---- Exercise inputs

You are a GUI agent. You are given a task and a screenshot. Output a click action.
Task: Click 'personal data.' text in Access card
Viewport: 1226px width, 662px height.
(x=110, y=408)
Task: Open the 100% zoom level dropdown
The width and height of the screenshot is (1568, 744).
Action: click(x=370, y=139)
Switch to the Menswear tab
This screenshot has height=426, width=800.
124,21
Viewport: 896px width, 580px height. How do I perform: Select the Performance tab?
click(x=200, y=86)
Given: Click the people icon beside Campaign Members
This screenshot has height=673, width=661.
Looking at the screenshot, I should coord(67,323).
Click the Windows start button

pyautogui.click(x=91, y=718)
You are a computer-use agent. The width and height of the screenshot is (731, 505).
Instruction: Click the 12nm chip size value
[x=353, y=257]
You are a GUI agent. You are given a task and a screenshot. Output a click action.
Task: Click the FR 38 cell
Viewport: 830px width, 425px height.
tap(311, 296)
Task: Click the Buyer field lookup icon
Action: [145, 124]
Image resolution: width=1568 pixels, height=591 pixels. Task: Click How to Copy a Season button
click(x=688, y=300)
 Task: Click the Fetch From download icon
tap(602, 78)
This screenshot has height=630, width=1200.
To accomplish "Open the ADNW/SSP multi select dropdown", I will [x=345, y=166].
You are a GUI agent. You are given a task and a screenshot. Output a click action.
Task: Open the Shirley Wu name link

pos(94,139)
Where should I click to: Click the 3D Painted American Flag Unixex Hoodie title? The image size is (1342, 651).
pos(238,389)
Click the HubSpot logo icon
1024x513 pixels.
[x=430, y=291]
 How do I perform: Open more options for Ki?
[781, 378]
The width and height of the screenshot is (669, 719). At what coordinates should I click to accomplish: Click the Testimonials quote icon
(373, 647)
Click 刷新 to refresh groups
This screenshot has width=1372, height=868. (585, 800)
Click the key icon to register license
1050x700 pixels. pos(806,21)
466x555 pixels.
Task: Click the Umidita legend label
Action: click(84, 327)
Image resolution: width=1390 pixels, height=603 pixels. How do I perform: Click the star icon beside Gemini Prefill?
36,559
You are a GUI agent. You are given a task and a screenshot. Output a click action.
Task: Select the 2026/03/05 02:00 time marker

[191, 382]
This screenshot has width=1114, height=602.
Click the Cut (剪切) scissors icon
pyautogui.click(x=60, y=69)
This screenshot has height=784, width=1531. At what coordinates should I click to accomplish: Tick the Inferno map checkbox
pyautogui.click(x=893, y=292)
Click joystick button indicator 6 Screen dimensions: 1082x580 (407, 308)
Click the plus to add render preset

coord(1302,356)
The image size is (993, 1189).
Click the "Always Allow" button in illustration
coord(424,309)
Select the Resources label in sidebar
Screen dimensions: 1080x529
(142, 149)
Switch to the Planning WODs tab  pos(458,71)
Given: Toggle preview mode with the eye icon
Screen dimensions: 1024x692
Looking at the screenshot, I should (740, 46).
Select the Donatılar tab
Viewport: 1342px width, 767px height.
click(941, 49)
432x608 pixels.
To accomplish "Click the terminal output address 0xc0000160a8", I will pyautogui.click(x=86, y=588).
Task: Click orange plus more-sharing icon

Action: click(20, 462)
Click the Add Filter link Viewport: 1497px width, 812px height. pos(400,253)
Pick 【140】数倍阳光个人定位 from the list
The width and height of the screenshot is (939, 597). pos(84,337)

--------

• [The task]:
Look through the data above for the word "dropdown". Report each line where it occurs.

• [Written solution]:
Task: Open the 100% zoom level dropdown
To accomplish "Open the ADNW/SSP multi select dropdown", I will [x=345, y=166].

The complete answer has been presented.